(Pixel coordinate grounding data)
+++++

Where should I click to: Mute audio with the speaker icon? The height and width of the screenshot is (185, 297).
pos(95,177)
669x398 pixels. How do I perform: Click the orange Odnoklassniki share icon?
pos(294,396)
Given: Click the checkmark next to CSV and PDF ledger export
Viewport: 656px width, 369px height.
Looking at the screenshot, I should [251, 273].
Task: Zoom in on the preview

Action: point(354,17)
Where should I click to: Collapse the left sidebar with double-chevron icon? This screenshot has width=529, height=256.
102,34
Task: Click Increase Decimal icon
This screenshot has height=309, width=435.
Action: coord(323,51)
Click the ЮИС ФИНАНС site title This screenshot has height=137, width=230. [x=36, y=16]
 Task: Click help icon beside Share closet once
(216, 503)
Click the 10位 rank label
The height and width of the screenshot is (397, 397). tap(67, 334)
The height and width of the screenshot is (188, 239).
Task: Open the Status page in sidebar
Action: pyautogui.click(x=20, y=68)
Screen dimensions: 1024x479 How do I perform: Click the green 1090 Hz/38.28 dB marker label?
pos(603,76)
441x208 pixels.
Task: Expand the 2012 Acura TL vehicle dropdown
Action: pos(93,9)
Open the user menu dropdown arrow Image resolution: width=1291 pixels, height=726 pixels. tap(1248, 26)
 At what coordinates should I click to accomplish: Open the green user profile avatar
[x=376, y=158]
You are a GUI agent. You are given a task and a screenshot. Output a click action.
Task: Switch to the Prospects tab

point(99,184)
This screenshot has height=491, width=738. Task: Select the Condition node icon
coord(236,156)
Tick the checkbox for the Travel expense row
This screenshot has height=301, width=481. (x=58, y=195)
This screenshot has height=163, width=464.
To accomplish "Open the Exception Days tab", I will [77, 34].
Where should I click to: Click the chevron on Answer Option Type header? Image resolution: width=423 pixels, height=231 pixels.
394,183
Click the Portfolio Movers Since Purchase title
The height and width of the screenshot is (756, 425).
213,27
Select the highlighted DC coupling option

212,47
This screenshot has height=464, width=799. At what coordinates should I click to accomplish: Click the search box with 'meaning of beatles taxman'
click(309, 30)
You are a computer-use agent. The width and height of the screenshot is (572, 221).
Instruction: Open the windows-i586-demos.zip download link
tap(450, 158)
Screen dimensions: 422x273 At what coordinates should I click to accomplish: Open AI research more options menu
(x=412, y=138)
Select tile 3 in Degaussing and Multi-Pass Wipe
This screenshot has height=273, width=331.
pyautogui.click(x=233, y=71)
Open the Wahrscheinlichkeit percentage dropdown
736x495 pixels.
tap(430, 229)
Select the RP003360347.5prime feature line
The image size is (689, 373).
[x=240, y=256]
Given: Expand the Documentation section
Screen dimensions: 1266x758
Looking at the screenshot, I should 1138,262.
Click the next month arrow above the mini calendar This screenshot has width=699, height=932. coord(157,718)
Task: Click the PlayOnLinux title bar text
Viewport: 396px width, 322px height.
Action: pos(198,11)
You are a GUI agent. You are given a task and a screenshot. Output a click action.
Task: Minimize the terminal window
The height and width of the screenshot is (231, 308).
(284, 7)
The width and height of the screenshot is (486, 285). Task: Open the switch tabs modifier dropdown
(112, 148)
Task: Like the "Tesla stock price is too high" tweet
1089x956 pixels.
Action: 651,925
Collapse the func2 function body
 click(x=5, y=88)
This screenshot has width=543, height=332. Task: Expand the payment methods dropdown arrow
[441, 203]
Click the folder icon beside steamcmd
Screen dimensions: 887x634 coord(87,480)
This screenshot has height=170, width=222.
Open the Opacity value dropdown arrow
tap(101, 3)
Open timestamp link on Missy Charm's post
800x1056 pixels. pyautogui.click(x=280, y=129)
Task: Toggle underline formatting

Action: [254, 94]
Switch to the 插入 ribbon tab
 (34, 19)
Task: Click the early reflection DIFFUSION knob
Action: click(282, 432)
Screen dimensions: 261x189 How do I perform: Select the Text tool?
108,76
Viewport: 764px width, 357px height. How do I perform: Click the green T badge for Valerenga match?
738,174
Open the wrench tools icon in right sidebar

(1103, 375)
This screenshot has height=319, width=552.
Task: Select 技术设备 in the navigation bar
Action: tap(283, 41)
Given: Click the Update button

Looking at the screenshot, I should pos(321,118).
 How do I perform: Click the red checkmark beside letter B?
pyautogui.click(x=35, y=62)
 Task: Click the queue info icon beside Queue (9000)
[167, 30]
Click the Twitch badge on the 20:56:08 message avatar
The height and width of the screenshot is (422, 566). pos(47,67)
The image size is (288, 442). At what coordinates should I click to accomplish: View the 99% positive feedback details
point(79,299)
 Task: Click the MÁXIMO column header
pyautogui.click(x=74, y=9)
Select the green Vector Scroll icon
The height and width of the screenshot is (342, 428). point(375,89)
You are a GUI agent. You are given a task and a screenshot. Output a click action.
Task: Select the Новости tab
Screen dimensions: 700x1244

+++++

**What this task involves**
Each entry needs to be transcribed exactly.

**Output for this exercise**
Where should I click to: Mute audio with the speaker icon? The height and width of the screenshot is (185, 297).
pos(95,177)
669x398 pixels. How do I perform: Click the orange Odnoklassniki share icon?
pos(294,396)
Given: Click the checkmark next to CSV and PDF ledger export
Viewport: 656px width, 369px height.
Looking at the screenshot, I should [251, 273].
Task: Zoom in on the preview

Action: point(354,17)
Where should I click to: Collapse the left sidebar with double-chevron icon? This screenshot has width=529, height=256.
102,34
Task: Click Increase Decimal icon
This screenshot has height=309, width=435.
Action: coord(323,51)
Click the ЮИС ФИНАНС site title This screenshot has height=137, width=230. [x=36, y=16]
 Task: Click help icon beside Share closet once
(216, 503)
Click the 10位 rank label
The height and width of the screenshot is (397, 397). tap(67, 334)
The height and width of the screenshot is (188, 239).
Task: Open the Status page in sidebar
Action: pyautogui.click(x=20, y=68)
Screen dimensions: 1024x479 How do I perform: Click the green 1090 Hz/38.28 dB marker label?
pos(603,76)
441x208 pixels.
Task: Expand the 2012 Acura TL vehicle dropdown
Action: pos(93,9)
Open the user menu dropdown arrow Image resolution: width=1291 pixels, height=726 pixels. tap(1248, 26)
 At what coordinates should I click to accomplish: Open the green user profile avatar
[x=376, y=158]
You are a GUI agent. You are given a task and a screenshot. Output a click action.
Task: Switch to the Prospects tab

point(99,184)
This screenshot has height=491, width=738. Task: Select the Condition node icon
coord(236,156)
Tick the checkbox for the Travel expense row
This screenshot has height=301, width=481. (x=58, y=195)
This screenshot has height=163, width=464.
To accomplish "Open the Exception Days tab", I will [77, 34].
Where should I click to: Click the chevron on Answer Option Type header? Image resolution: width=423 pixels, height=231 pixels.
394,183
Click the Portfolio Movers Since Purchase title
The height and width of the screenshot is (756, 425).
213,27
Select the highlighted DC coupling option

212,47
This screenshot has height=464, width=799. At what coordinates should I click to accomplish: Click the search box with 'meaning of beatles taxman'
click(309, 30)
You are a computer-use agent. The width and height of the screenshot is (572, 221).
Instruction: Open the windows-i586-demos.zip download link
tap(450, 158)
Screen dimensions: 422x273 At what coordinates should I click to accomplish: Open AI research more options menu
(x=412, y=138)
Select tile 3 in Degaussing and Multi-Pass Wipe
This screenshot has height=273, width=331.
pyautogui.click(x=233, y=71)
Open the Wahrscheinlichkeit percentage dropdown
736x495 pixels.
tap(430, 229)
Select the RP003360347.5prime feature line
The image size is (689, 373).
[x=240, y=256]
Given: Expand the Documentation section
Screen dimensions: 1266x758
Looking at the screenshot, I should 1138,262.
Click the next month arrow above the mini calendar This screenshot has width=699, height=932. coord(157,718)
Task: Click the PlayOnLinux title bar text
Viewport: 396px width, 322px height.
Action: pos(198,11)
You are a GUI agent. You are given a task and a screenshot. Output a click action.
Task: Minimize the terminal window
The height and width of the screenshot is (231, 308).
(284, 7)
The width and height of the screenshot is (486, 285). Task: Open the switch tabs modifier dropdown
(112, 148)
Task: Like the "Tesla stock price is too high" tweet
1089x956 pixels.
Action: 651,925
Collapse the func2 function body
 click(x=5, y=88)
This screenshot has width=543, height=332. Task: Expand the payment methods dropdown arrow
[441, 203]
Click the folder icon beside steamcmd
Screen dimensions: 887x634 coord(87,480)
This screenshot has height=170, width=222.
Open the Opacity value dropdown arrow
tap(101, 3)
Open timestamp link on Missy Charm's post
800x1056 pixels. pyautogui.click(x=280, y=129)
Task: Toggle underline formatting

Action: [254, 94]
Switch to the 插入 ribbon tab
 (34, 19)
Task: Click the early reflection DIFFUSION knob
Action: click(282, 432)
Screen dimensions: 261x189 How do I perform: Select the Text tool?
108,76
Viewport: 764px width, 357px height. How do I perform: Click the green T badge for Valerenga match?
738,174
Open the wrench tools icon in right sidebar

(1103, 375)
This screenshot has height=319, width=552.
Task: Select 技术设备 in the navigation bar
Action: tap(283, 41)
Given: Click the Update button

Looking at the screenshot, I should pos(321,118).
 How do I perform: Click the red checkmark beside letter B?
pyautogui.click(x=35, y=62)
 Task: Click the queue info icon beside Queue (9000)
[167, 30]
Click the Twitch badge on the 20:56:08 message avatar
The height and width of the screenshot is (422, 566). pos(47,67)
The image size is (288, 442). At what coordinates should I click to accomplish: View the 99% positive feedback details
point(79,299)
 Task: Click the MÁXIMO column header
pyautogui.click(x=74, y=9)
Select the green Vector Scroll icon
The height and width of the screenshot is (342, 428). point(375,89)
You are a GUI agent. You are given a task and a screenshot. Output a click action.
Task: Select the Новости tab
Screen dimensions: 700x1244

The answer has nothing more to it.